Malachai tosió y Randy se puso de rodillas a su lado y le incorporó y le levantó la cabeza. Malachai volvió a sofocarse y Randy le giró la cabeza de manera que la sangre hubiese salido de la boca y no meterse por su laringe. Abrió la camisa de Malachai. Había un agujero grande como una moneda de dos centavos debajo del plexo solar. En este pozo redondo la sangre oscura latía y manaba rítmicamente, con una pequeña y amenazadora inundación.
—¿Acabó con esta escoria? —preguntó el almiarante.
—Aguarde un momento —dijo Randy. Cogió el bate e hizo un esfuerzo por pensar con cordura. Primero, Malachai. Había que llevar a Malachai a casa a toda prisa para que Dan pudiese hacer algo si es que era posible ayudarle. Dan no tenia instrumental, ni tampoco veía mucho. Pudo haberlo hecho con un ojo si poseyera las herramientas de su oficio que aquellos hombres le robaron. Randy corrió hasta el modelo A. Estaba vacío. El maletín del doctor no se encontraba dentro.
Volvió al camión donde Sam Hazzard seguía plantado sobre su cautivo. Un lado de la cara de aquel tipo estaba en carne viva. El salto de Malachai y el golpe hicieron que aquel individuo cayera de frente sobre las planchas del puente.
—¿Dónde está el maletín del doctor?
El hombre no dijo nada. Randy vio que su mano derecha se movía. Continuaba teniendo una arma enfundada. Randy le pegó en la nariz con el bate.
—Estate quieto —el almirante se inclinó, desabrochó la funda y tomó el arma. Era un 38 especial de la policía.
—Habla —ordenó Randy.
—No sé nada —dijo el hombre.
Randy le pegó otra vez con el bate, con más fuerza, el individuo gritó.
—¿Dónde está el maletín negro? —preguntó Randy.
El hombre contestó:
—Ella se lo llevó. Rundum se lo llevó.
—¿Y dónde está ella?
—No lo sé. Se fue con alguien anoche... y no fue esta mañana... no sé... se fue con algún bastardo que tenía una botella.
—¡Bill —llamó Randy—. ¿Dónde está Bill?
Bill McGovern estaba al otro lado del camión.
—Aquí, Randy —contestó.
Bill, mire en ese coche a ver si encuentra el maletín de Dan. Y asegúrese de que esos dos de allá están bien muertos.
Malachai volvió a toser. Randy trató de ponerle de costado, pero empezó a sangrar más de la herida del estómago, así que tuvo que dejarlo como estaba.

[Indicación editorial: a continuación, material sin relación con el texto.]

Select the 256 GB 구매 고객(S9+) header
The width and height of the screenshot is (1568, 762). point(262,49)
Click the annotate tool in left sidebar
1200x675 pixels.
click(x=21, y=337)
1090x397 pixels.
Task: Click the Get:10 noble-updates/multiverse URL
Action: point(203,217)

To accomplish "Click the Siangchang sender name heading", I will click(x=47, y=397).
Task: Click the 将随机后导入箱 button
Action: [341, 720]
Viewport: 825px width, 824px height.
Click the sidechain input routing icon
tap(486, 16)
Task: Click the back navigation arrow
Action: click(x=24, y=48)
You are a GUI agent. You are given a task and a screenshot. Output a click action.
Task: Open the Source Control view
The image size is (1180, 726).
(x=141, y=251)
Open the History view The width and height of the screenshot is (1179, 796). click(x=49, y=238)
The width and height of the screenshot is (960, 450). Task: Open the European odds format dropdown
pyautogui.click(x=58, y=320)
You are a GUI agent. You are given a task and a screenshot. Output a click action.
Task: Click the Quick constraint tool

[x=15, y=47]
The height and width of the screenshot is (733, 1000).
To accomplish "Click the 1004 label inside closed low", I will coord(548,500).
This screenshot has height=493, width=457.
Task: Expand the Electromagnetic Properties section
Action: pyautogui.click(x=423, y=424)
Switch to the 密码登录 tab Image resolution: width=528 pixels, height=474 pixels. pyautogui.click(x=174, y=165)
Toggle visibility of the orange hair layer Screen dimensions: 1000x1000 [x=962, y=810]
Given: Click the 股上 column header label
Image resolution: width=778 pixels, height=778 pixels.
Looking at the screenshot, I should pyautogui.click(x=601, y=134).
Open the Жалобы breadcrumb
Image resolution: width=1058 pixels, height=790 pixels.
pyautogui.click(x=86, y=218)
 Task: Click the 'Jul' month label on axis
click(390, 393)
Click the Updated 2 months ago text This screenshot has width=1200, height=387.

—No creo que este nos haga ningún bien —dijo Sam Hazzard—. Simplemente nos retrasa. Creo que deberíamos convocar ahora mismo un tribunal militar y ejecutar la sentencia. Voto porque sea ejecutado.
—Yo también contestó Randy—, pero quiero ahorcarle. Si causa dificultades, le mataremos, Sam, pero prefiero tenerle vivo.
Bill volvió con una caja de cartón.
—No había nada en este coche, excepto esto. Hay un poco de comida. Unas cuantas latas de sardinas y de buey y una caja de cerillas y un par de cajas de municiones. Eso es todo. Ni rastro del maletín de Dan. Y el solar está acabado. Se puso en nuestra línea de fuego y parece ahora un cedazo habiéndole atravesado todos los perdigones. Hay gasolina por toda la carretera.
Randy puso en marcha el modelo A y miró el manómetro del combustible. Señalaba casi vacío Le hizo retroceder del puente, se guardó la llave en el bolsillo y lo dejó.
—Pondremos a Malachai dentro del camión y reanudaremos la marcha —dijo—. Primero recogeré sus armas y municiones.